The new MUHC, located west of downtown, cast a large shadow over the proceedings. While none of the presenters directly examined its architecture, Mary Hunter and Tamar Tembeck (both from McGill University) came closest with their insightful survey of public art in the new hospital. The MUHC’s funding model was subject to a scathing condemnation
by the University of Waterloo’s Heather Whiteside, who denounced the recent rise of Public-Private Partnerships (P3s) in Canadian healthcare projects. The disastrous dénouement of the MUHC’s P3 process continues to shock those familiar with its details. Whiteside’s stance is unequivocal: not only do P3s fail to reduce inefficiency, “P3s themselves are corruption.” Private-sector financing is more expensive and risks are never truly transferred to the private partners, leaving taxpayers to pay extra when P3s work as they should and on the hook when they don’t.
While the colloquium focused on hospitals, both the first and last presenters questioned their central role in our healthcare system—especially in the present fiscal environment, where hospitals compete for scarce funding with clinics and other primary care vehicles. Gregory Marchildon of the University of Toronto noted how—in spite of the general assumption that hospitals play too great a role in healthcare—successive healthcare reforms have often simply reinforced hospital-centric models. This sentiment was echoed by Damian Contandriopoulos of the Université de Montréal, who charted the rocky future facing hospitals over the coming decades and questioned their utility in delivering healthcare outcomes efficiently.
The difficulty of managing and funding our healthcare system—widely acknowledged as the cornerstone of Canada’s postwar social democracy—looms large.
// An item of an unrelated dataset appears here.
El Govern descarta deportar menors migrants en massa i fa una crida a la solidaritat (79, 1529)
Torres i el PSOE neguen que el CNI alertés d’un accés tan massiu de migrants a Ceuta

While the controversies surrounding the new MUHC will likely subside with time (the successful incorporation of the former Royal Vic into the McGill campus would certainly help), the Canadian hospital will remain an urgent matter.
Held at the McCord Museum on October 1-2, 2015, the Hospital / Hôpital colloquium was jointly organized by McGill University’s Institute for Health and Social Policy and the Centre for Interdisciplinary Research on Montréal.
Peter Sealy is a doctoral candidate at Harvard University.